**EXERCISE MATERIALS**:

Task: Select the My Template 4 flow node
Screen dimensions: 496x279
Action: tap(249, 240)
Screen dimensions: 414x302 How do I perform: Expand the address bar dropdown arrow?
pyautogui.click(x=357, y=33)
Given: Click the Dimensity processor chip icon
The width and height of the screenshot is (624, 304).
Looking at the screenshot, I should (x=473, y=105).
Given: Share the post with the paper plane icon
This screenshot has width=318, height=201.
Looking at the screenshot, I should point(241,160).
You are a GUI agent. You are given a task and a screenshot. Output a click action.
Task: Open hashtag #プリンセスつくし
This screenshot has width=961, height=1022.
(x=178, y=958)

==

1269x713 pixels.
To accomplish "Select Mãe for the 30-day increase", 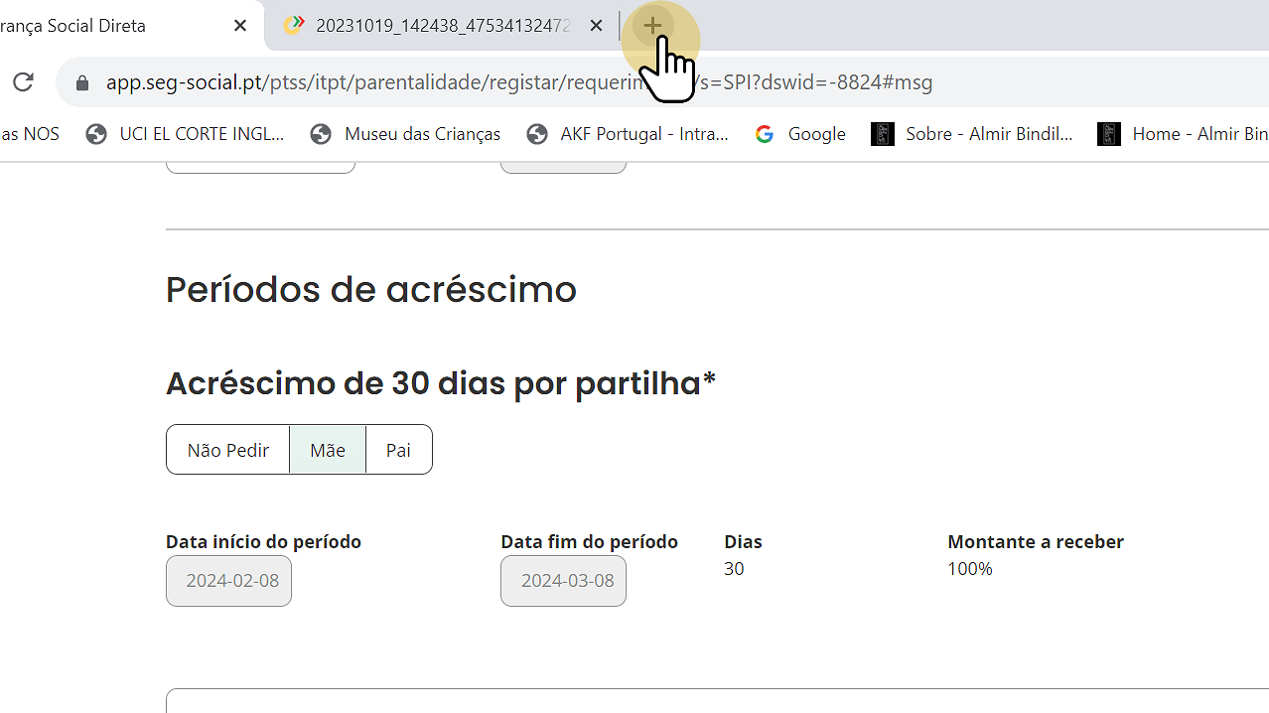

**WHAT YOU NEED TO DO**: What's needed is an exact copy of the records above from the line containing "1269x713 pixels." down to the line containing "Mãe for the", both included, without any pictures.

**EXERCISE SOLUTION**:
1269x713 pixels.
To accomplish "Select Mãe for the 30-day increase", 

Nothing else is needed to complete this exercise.